FLSA regulations also ban 14- and 15-year-olds from working in anything other than a list of specified environments. For example, they may work in:

  • Most office jobs;
  • Most retail and food service establishments;
  • Occupations like bagging groceries, stocking shelves, and cashiering;
  • Intellectual or artistically creative occupations, like as a musician, artist, or performer;
  • Limited kitchen work involving cleaning and preparation of food and beverages (but no “cooking” unless certain conditions are satisfied, and no baking); and
  • Clean-up work and grounds maintenance (so long as certain power equipment is not used).

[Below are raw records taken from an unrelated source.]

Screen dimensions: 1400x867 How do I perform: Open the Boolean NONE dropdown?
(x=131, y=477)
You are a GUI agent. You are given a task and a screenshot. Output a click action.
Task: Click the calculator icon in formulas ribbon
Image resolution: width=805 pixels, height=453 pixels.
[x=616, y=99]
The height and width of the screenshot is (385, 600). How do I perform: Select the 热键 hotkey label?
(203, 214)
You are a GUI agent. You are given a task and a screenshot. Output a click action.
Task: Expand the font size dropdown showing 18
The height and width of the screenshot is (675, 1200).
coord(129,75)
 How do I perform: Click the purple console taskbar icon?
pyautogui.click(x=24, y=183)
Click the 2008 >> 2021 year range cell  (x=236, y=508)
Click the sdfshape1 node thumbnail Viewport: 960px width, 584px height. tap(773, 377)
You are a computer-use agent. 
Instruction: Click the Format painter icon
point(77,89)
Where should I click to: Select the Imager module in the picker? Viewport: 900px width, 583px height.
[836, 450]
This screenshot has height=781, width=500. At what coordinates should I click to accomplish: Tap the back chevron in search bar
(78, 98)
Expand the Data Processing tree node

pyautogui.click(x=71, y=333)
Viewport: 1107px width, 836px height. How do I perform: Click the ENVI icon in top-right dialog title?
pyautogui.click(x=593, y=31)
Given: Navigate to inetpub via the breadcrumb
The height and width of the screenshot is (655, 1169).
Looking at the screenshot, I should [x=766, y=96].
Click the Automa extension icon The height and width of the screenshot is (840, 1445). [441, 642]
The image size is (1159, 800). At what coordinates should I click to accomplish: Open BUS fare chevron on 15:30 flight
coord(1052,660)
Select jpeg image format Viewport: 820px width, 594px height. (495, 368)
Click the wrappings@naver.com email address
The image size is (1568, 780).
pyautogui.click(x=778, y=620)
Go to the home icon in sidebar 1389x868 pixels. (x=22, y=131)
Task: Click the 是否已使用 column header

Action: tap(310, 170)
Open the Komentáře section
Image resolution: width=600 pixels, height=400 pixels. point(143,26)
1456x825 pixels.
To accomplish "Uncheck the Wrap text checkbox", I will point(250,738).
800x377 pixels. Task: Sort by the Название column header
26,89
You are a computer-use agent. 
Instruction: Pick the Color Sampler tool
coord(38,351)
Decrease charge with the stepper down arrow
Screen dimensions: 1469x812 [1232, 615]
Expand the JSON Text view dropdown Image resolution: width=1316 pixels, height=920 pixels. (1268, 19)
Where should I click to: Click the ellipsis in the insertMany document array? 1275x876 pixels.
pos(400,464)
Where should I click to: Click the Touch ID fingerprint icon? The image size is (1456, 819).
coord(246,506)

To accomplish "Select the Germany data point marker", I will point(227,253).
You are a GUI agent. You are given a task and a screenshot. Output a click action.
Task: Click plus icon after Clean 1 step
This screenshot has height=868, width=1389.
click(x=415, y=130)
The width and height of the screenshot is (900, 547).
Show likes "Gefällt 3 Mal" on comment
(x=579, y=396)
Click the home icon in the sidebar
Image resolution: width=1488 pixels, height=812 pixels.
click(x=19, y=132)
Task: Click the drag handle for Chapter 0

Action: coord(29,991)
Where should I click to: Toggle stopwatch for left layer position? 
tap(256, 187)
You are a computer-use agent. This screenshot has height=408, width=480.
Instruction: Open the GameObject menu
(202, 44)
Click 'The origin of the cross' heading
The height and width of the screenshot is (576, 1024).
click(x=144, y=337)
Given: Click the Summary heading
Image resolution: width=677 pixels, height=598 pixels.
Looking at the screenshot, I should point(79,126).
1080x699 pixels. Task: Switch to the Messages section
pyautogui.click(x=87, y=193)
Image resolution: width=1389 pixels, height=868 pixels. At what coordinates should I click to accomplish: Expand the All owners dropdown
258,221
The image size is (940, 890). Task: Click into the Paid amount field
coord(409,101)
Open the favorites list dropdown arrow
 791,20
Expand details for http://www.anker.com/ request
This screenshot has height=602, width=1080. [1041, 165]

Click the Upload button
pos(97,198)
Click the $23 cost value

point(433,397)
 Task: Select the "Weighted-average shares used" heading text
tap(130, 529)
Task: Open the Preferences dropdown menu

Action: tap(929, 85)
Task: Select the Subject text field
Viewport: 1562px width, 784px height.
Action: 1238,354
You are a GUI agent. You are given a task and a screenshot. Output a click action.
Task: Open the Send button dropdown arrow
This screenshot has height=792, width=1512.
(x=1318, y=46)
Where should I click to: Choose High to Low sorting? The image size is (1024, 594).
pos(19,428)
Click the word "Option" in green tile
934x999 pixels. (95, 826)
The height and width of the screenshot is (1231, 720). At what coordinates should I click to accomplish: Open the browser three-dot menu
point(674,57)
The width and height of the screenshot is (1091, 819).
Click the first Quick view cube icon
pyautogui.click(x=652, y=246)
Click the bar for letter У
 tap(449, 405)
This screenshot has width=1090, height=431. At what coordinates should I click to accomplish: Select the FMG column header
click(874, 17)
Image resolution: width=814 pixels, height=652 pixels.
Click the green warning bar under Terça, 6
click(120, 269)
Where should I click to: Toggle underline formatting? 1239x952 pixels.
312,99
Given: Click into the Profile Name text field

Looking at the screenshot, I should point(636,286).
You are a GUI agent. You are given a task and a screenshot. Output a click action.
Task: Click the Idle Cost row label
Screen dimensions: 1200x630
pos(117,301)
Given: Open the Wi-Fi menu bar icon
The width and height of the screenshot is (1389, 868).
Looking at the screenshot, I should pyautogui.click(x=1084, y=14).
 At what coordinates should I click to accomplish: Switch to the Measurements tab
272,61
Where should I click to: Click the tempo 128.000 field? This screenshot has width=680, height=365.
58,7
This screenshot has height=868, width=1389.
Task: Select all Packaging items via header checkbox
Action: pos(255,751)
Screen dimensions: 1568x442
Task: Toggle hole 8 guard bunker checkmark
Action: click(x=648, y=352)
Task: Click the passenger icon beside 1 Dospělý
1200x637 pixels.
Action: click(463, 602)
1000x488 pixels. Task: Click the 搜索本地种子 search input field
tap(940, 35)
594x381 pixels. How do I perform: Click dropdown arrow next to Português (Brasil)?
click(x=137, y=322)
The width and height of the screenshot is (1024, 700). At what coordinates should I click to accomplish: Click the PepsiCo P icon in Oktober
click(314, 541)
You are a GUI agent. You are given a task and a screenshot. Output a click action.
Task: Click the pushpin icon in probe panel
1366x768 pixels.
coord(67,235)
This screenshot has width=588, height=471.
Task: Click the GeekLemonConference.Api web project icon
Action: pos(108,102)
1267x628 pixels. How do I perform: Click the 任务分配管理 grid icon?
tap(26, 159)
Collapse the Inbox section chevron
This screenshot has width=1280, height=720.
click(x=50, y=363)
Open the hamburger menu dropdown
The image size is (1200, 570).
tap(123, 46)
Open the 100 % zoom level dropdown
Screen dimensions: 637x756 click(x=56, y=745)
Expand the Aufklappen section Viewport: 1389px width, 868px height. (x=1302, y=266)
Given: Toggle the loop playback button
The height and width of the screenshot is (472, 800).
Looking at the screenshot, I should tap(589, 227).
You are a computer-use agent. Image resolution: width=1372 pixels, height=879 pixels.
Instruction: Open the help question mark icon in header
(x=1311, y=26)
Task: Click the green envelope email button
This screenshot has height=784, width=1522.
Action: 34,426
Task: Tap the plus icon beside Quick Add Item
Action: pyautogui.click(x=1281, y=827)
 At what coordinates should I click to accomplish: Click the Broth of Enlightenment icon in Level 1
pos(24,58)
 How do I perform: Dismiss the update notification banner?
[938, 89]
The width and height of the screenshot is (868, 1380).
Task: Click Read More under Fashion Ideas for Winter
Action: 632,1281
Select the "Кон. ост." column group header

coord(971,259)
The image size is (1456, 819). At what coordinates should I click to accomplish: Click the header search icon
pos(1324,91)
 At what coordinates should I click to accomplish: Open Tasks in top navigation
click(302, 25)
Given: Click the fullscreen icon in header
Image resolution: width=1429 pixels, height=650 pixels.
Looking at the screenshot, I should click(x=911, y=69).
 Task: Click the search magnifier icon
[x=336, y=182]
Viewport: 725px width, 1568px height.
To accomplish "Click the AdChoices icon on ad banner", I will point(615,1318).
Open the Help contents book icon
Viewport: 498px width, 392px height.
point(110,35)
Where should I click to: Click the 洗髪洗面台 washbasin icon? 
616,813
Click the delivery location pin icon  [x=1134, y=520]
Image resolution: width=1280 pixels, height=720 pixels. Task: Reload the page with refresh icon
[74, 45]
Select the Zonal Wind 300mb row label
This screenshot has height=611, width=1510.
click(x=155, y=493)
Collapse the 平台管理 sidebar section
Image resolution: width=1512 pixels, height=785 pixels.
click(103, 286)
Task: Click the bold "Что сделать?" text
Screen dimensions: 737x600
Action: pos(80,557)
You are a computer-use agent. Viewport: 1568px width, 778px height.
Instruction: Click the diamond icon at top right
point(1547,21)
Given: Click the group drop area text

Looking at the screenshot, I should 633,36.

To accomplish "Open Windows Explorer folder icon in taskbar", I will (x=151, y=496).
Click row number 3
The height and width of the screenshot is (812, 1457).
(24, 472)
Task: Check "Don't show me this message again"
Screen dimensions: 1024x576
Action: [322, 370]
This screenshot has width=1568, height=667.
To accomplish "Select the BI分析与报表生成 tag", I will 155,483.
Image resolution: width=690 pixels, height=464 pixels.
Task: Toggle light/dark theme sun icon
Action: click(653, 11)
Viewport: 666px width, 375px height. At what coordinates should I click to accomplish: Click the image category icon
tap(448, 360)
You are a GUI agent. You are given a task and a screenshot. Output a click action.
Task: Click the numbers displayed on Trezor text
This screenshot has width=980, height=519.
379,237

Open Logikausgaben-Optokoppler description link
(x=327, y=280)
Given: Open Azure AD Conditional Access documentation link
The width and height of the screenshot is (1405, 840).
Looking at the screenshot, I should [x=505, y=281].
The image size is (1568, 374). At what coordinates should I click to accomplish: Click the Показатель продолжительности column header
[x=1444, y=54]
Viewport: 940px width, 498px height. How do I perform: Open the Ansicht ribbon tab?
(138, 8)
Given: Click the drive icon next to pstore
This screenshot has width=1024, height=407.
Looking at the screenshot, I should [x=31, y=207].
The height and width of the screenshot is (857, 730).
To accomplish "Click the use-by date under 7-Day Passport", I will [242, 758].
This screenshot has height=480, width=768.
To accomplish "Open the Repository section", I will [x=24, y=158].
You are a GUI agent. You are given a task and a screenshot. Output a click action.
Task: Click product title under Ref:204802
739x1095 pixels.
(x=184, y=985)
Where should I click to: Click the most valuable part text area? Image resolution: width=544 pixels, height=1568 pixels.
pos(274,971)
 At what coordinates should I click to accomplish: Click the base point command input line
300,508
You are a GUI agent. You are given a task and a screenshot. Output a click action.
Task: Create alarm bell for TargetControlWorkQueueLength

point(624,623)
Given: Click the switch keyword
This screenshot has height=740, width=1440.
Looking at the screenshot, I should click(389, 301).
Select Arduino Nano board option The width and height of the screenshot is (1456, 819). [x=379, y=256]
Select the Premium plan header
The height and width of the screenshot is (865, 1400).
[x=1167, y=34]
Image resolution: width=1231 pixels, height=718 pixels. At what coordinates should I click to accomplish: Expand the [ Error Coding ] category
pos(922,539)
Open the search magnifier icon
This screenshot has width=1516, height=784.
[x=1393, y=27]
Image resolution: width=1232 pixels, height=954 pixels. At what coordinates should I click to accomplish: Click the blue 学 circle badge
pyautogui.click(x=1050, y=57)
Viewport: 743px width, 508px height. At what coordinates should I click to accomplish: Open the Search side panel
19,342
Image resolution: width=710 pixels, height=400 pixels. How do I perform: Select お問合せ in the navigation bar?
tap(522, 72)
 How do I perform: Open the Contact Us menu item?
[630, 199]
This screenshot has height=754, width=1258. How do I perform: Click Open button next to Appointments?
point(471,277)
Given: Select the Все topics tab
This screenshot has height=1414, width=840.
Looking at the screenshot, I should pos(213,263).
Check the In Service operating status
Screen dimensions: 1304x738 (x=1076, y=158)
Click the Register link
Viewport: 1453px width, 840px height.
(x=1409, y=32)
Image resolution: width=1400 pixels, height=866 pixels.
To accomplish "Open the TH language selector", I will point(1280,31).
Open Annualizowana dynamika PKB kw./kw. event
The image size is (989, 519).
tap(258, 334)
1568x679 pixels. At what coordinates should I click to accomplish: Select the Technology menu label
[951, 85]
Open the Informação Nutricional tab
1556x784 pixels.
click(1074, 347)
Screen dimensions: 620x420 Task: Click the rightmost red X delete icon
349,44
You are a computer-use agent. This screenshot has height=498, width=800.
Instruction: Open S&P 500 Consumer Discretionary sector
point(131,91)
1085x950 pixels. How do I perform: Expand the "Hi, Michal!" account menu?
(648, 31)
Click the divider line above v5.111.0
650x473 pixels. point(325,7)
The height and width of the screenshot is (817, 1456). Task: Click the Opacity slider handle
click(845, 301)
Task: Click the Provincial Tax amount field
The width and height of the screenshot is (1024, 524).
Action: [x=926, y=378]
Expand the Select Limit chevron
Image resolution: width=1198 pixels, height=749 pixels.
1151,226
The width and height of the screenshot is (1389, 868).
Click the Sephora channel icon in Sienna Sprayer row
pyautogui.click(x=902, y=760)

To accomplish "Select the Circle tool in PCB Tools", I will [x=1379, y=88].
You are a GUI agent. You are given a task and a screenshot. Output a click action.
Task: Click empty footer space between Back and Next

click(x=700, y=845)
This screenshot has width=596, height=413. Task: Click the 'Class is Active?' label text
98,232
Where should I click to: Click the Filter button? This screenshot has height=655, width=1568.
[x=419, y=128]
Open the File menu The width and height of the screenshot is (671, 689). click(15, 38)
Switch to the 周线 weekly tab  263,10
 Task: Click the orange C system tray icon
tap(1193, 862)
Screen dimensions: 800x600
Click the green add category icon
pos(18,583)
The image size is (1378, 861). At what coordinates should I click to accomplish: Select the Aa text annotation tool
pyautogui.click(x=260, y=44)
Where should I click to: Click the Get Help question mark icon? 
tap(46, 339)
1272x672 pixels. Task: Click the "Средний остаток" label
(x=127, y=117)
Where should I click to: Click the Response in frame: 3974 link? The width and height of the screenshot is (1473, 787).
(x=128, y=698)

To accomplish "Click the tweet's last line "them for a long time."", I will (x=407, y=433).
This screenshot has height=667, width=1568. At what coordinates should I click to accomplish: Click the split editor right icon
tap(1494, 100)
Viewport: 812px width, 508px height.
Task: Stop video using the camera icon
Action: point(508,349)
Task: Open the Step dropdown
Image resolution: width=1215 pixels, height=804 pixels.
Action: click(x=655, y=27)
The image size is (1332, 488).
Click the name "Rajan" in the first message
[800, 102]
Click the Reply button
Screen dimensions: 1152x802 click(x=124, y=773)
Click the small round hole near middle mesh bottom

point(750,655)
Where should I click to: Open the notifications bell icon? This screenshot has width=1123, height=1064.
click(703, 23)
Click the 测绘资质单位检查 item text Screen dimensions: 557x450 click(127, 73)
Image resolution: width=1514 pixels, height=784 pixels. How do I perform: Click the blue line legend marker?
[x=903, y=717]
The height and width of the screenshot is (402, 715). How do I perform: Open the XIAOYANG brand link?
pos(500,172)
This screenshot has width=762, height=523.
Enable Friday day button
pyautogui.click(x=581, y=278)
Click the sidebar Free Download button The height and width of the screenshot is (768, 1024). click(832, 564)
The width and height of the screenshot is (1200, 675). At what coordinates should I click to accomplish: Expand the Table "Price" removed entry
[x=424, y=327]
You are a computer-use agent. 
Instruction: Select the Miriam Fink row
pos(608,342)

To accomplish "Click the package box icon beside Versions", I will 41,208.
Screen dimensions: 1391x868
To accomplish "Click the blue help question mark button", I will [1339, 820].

For the 16- and 17-year-old cohort, the FLSA prohibits working in “Hazardous Occupations,” which are identified in a series of “Hazardous Occupation Orders” (“HOs”). The HOs prohibit working in or with:

HO 1 Manufacturing and storing of explosives.
HO 2 Driving a motor vehicle and being an outside helper on a motor vehicle.
HO 3 Coal mining.
HO 4 Forest fire fighting and fire prevention, timber tract management, forestry services, logging, and sawmill occupations.
HO 5* Power-driven woodworking machines.
HO 6 Exposure to radioactive substances.
HO 7 Power-driven hoisting apparatus.
HO 8* Power-driven metal-forming, punching, and shearing machines.
HO 9 Mining (other than coal mining).
HO 10 Meat and poultry packing or processing (including the use of power-driven meat slicing machines).
HO 11 Power-driven bakery machines.
HO 12* Balers, compactors, and paper-products machines.
HO 13 Manufacturing brick, tile, and related products.
HO 14* Power-driven circular saws, band saws, guillotine shears, chain saws, reciprocating saws, wood chippers, and abrasive cutting discs.
HO 15 Wrecking, demolition, and shipbreaking operations.
HO 16* Roofing operations and all work on or about a roof.
HO 17* Excavation operations.

The asterisk* indicates that there are student-learner and apprenticeship exemptions, which typically involve specific criteria that employers must meet in order to employ a 16- or 17-year-old in the occupation. (Please note: No 14- or 15-year-old is ever permitted to work in an HO.) This winter break, remember that “HO, HO, HO” is generally a “no, no, no” for minor employees.

BOTTOM LINE: BE CAREFUL WITH THE KIDS!

Employing minors can be a great way for them to gain valuable real-world experience and, of course, money. But employers should take care to ensure that their minor employees are scheduled appropriately and are not permitted to work in any prohibited tasks or with any prohibited equipment. Don’t let the extra help around the holidays trigger a DOL investigation or child labor law violation!